Выбрать главу

Он преодолел достаточно большое расстояние от стоянки, где оставлял машину, до торгового центра в рекордно короткое время и даже не запыхался. Лишь приобрел красивый румянец и понравился себе в зеркале гардеробной, куда сдавал спортивную куртку и шапку.

– Возьмите номерок, пожалуйста.

Молоденькая девушка с изможденным серым лицом протянула ему кусок пластика с выбитой цифрой и тут же потянулась за одеждой других посетителей торгового центра. Он отошел в сторону, но еще минуты три наблюдал за гардеробщицей.

Что заставило ее в неполные двадцать лет работать именно здесь? Неумение устроиться в жизни? Или нежелание? Не поступила в институт и боится признаться родителям? И тягает теперь чужую мокрую от снега одежду, тащит ее от стойки до вешалок, аккуратно развешивает на плечиках. Старательная? Да, даже очень. Влажные от снега куртки вешает отдельно от меховых полушубков и светлых пальто. Но почему она именно здесь нашла применение своей аккуратности и старательности? И откуда такой землистый цвет лица? Болеет? Недосыпает? Недоедает?
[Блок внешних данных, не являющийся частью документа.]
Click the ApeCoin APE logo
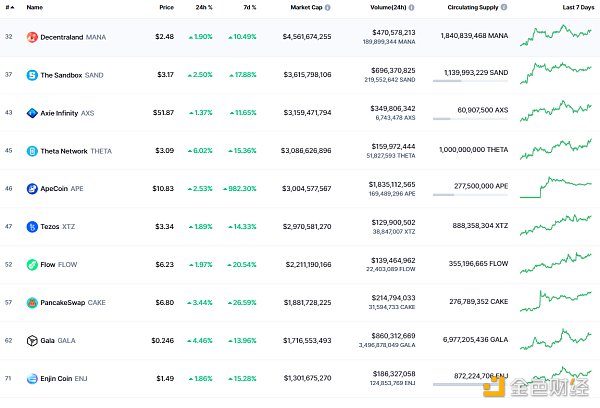Screen dimensions: 600x408 pos(32,188)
Стоило ему подумать об этом, как сразу затошнило, а потом на смену тошноте пришел зверский аппетит. Он отошел от гардеробной метров на десять и остановился возле колонны, облицованной зеркалами.

«Он хорош?» – задался вопросом, рассматривая себя с ног до головы.

Ответ родился сам собой: «Он великолепен».

Высокий, гибкий. Мышцы играют при каждом его шаге, но не той тяжеловесностью, как у качков, а упругой скрытой силой. Он мог бы с легкостью, стоя у подножия эскалатора, запрыгнуть почти на середину, даже не напрягаясь. Единственное, что потребовалось бы, – точка опоры.

Точка опоры…

Ее ему не хватало, это факт. И не о спорте речь. О жизни.

Мать его отдала, решив за всех: кому будет лучше, с кем и как долго. Папаша этим «лучше» так и не стал. Муштровал его изо всех сил. Детство прошло, как на плацу. К чему готовил, так и не сказал: скончался от сердечного приступа прямо на фирме. Завещал все ему, хотя и грозился неоднократно, что найдет каких-то там племянников, они его дело и продолжат. Чувствовал, старый козел, что он не станет его преемником в бизнесе. Понимал: ему это неинтересно.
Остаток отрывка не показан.